February 14, 2018
February 14, 2018
This photo taken on February 11, 2018 and released on February 12 by North Korea's official Korean Central News Agency (KCNA) shows South Korea's President Moon Jae-in (3rd R), North Korean leader Kim Jong Un's sister Kim Yo Jong (3rd L) and North Korea's ceremonial head of state Kim Yong Nam (2nd L) applauding as they watch a concert by Pyongyang's Samjiyon Orchestra at a national theatre in Seoul. South Korea's President Moon Jae-in sat next to the powerful sister of the North's leader Kim Jong Un at a concert in Seoul by musicians from Pyongyang, as conservative protesters burned the North's national flag outside on February 11. – AFP/Getty Images
WASHINGTON, D.C. — North Korean leader Kim Jong Un's long-term goal is to reunify the divided Korean Peninsula under his totalitarian government, the senior U.S. Navy officer overseeing military operations in the Pacific told lawmakers Wednesday.
Adm. Harry Harris Jr. said during testimony before the House Armed Services Committee there's a prevailing view that Kim needs a nuclear arsenal to safeguard his regime. But Harris says Kim is after much more.
"I think we are self-limiting if we view North Korea's nuclear ambitions as solely a means to safeguard his regime," said Harris, who leads U.S. Pacific Command. "I do think that he is after reunification under a single communist system. So he's after what his grandfather failed to do and his father failed to do and he's on a path to achieve what he feels is his natural place."
Kim's father and grandfather were the late North Korean rulers Kim Jong Il and Kim Il Sung.
Harris also said North Korea's advancing nuclear weapon and ballistic missile programs put "him in a position to blackmail the South and other countries in the region and us."
The testimony from Harris, an officer who's been in uniform for nearly 40 years and speaks bluntly, came as athletes from North Korea are participating in the Winter Olympics in Pyeongchang, South Korea. The games led to a remarkable moment of reconciliation between the rivals but their decades-long animosities could easily erupt again after the Olympics.
Harris called North Korea's Olympic delegation, which included Kim's sister Kim Yo Jong, a "charm offensive." He said it behooves the U.S. and South Korea "not to be charmed" by Pyongyang and to consider North Korea "for the regime it is and to deal with it on the basis of fact, not charm."

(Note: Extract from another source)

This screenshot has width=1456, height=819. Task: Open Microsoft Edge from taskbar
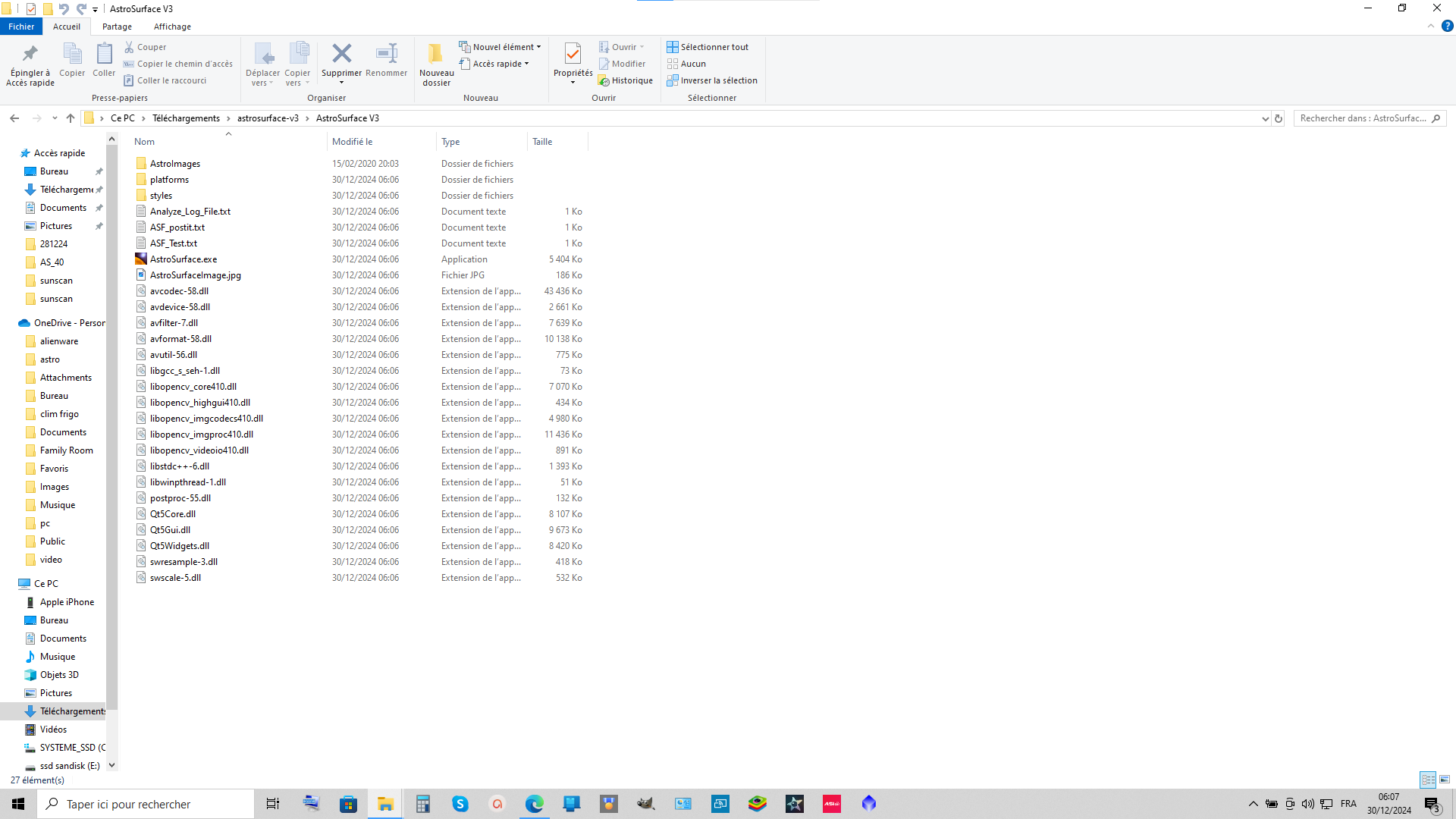click(x=535, y=804)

Top U.S. intelligence officials on Tuesday delivered their latest threat assessment, telling the Senate Intelligence Committee that the risk of conflict with North Korea is higher today than at any time since the end of the Cold War. Their wide-ranging intelligence report also said North Korea will likely conduct more missile tests this year and not negotiate away its nuclear capabilities.
Vice President Mike Pence, who was in Pyeongchang for the start of the Olympics, said the U.S. is open for talks without preconditions with North Korea, a subtle shift in White House policy. But diplomacy between Washington and Pyongyang won't start unless Kim Jong Un wants it to.
Harris insisted that any future talks with Pyongyang "must be focused on achieving a complete, verifiable, and irreversible denuclearization of the Korean peninsula." But he didn't advocate a change in U.S. policy, telling the committee that the State Department's campaign to pressure North Korea to abandon its nuclear program is "what we should be doing."
The admiral said China, which is North Korea's main trading partner, "can and should do more" as part of the pressure campaign. Harris also criticized Russia's "limited contributions."
He said China and Russia host 75 percent of the roughly 80,000 North Korean "guest workers" employed abroad. These workers are allowed to leave the country but must send most of what they earn back to the government's coffers in Pyongyang. The U.S. has been urging countries not to host the workers as part of a broader effort to cut off the cash North Korea needs to finance its nuclear program.
Harris has led U.S. Pacific Command since May 2015. President Donald Trump announced last week that he was nominating Harris to be U.S. ambassador to Australia. The post requires Senate confirmation.